2.4.5 從救護車到中日友好醫院病房的過程
將有創血壓監測儀和呼吸機放置于病人的兩腿之間,暴露各種管道,保證各管道伸長至最長長度,2人先將ECMO機器搬下救護車,救護車下2人接到ECMO機器后平穩放置在地面上,后移動救護車車床,同時ECMO機器穩步移動,待救護車車床下到地面后首先檢查病人ECMO流量、生命體征無異常后,1人推ECMO機器,1人在救護車車床床頭左側控制方向和速度,一人在救護車車床床尾右側協助推車床及觀察病人生命體征,1人在救護車車床床頭右側協助確保ECMO機器和救護車車床的間隔安全,將病人轉運至病房。
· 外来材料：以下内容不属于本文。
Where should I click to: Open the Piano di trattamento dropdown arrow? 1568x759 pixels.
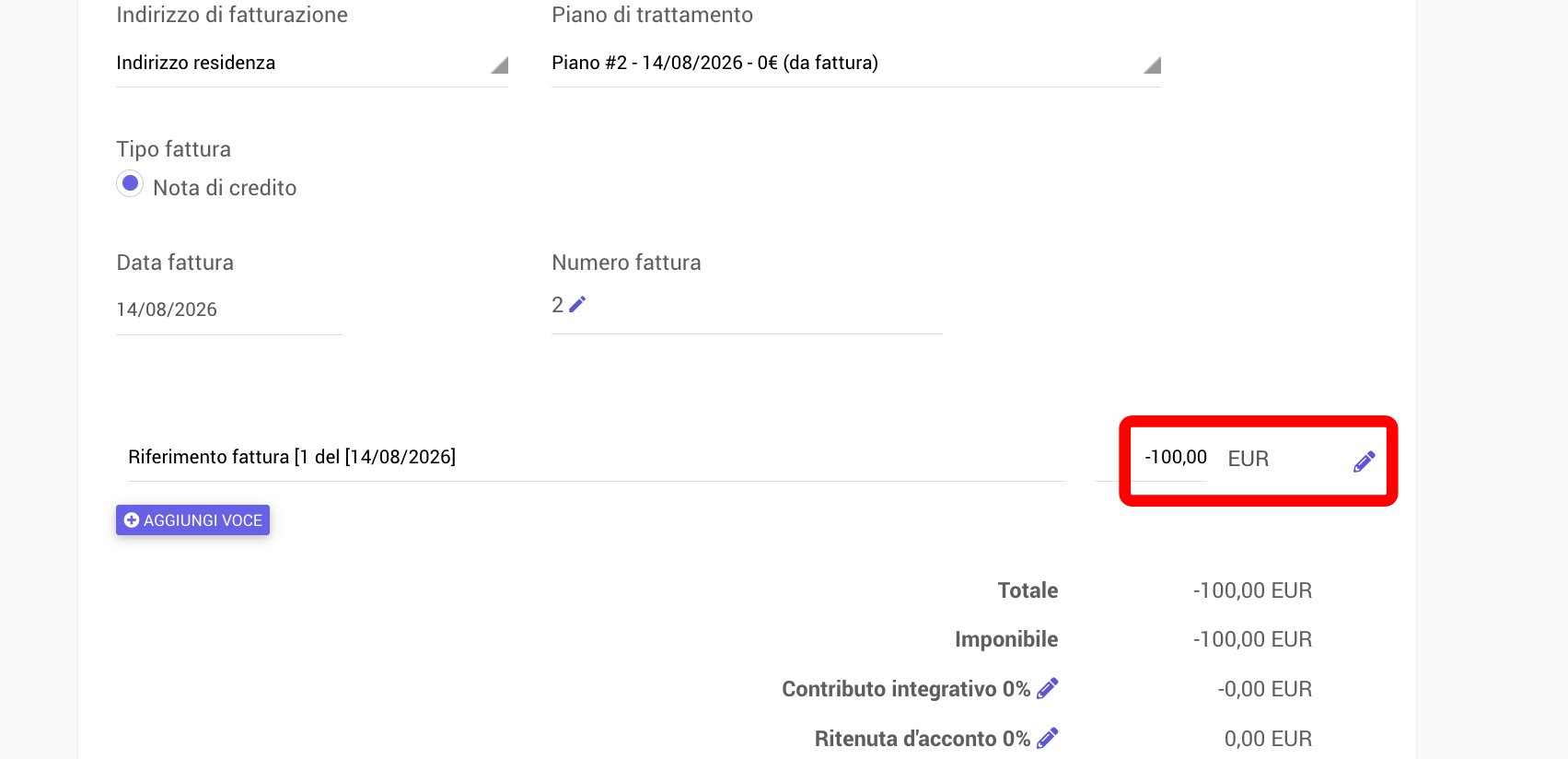(x=1152, y=65)
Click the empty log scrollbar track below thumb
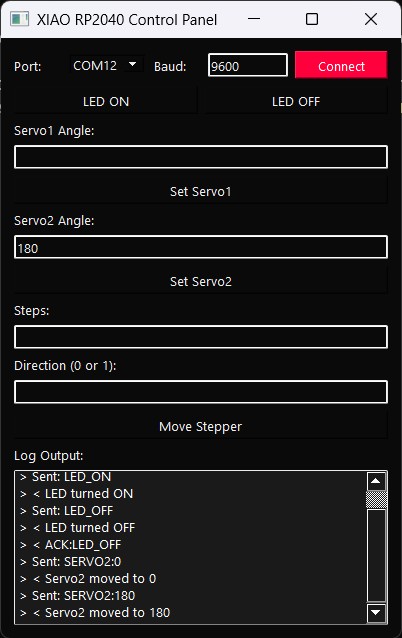Image resolution: width=402 pixels, height=638 pixels. (376, 555)
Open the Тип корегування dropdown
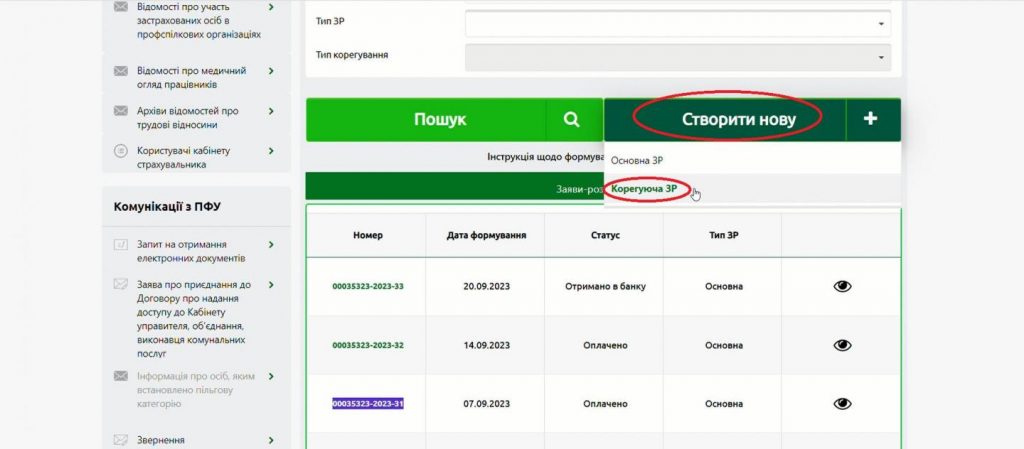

本文對1例VAV-ECMO支持下的危重病人經救護車轉運的護理進行了梳理總結,在長達31 h的超長途轉運過程中,如何合理安置ECMO設備以及呼吸機、監護儀等設施,如何解決隨行醫護人員食宿問題,并保證病人轉運途中安全是本例病人護理的重難點。在整個轉運過程中,醫護人員各司其職,保證至少有2名醫護人員看護病人的同時,使其他醫護人員的飲食及休息得到合理安排,與團隊協商、高效溝通密不可分。轉運途中存在部分路段擁堵、路況稍差,導致救護車顛簸明顯,影響輸液泵、ECMO機泵頭工作等,導致給藥速度不均勻,ECMO流量波動等,從而引起病人血壓波動以及穿刺口滲血。可提前告知救護車司機可適當減慢行車速度,在確保病人安全的前提下安全駕駛。針對病人轉運過程中可能出現低體溫或高體溫的情況,也應備好相應藥物及對策。面對轉運過程中出現的突發狀況,醫護人員應冷靜面對,對家屬做好解釋安慰工作,避免家屬情緒緊張焦慮。本次轉運過程中電、水、氣充足,機器安全運轉,病人生命體征平穩,血管活性藥物劑量未明顯增加,最終將病人安全轉運至目的地。
傳統觀念認為病情危重的病人不宜實施挪動或轉運[11],隨著醫療技術與轉運設備的發展,病人及家屬為尋求更大的治療機會,對專業轉運的需求日漸增高。第一部ECMO院際轉運指南由體外生命支持組織(Extracorporeal Life Support Organization,ELSO)于2015年發布,隨著指南的出臺以及ECMO轉運實踐經驗的積累,建立適合我國國情的ECMO病人院際轉運方案及流程受到了越來越多國內研究者的重視[9]。由于ECMO院際轉運本身具有復雜多樣的風險因素,構建ECMO院際轉運安全模式,專業、高效、安全地完成ECMO支持病人院際轉運,成為亟須解決的臨床問題[12]。但目前國內研究多集中于ECMO病人院內轉運或短途院際轉運,轉運距離在75~409 km,轉運時間在1.5~6.4 h[13],尚未見超長路途ECMO病人轉運病例報道。本例病人在充分尊重病人家屬意愿前提下,采用陸地救護車方式轉運,行駛近3 000 km,經過31 h的超長途轉運,順利將病人轉運至目標醫院。轉運途中發生了不同程度的突發事件,均得到了及時有效的處理。本例個案證明經過轉運前周密計劃以及在嚴格專業訓練人員和豐富的轉運經驗支持下,ECMO病人的長途轉運是安全可行的,可為我國ECMO病人超長途轉運的研究提供實踐經驗支持。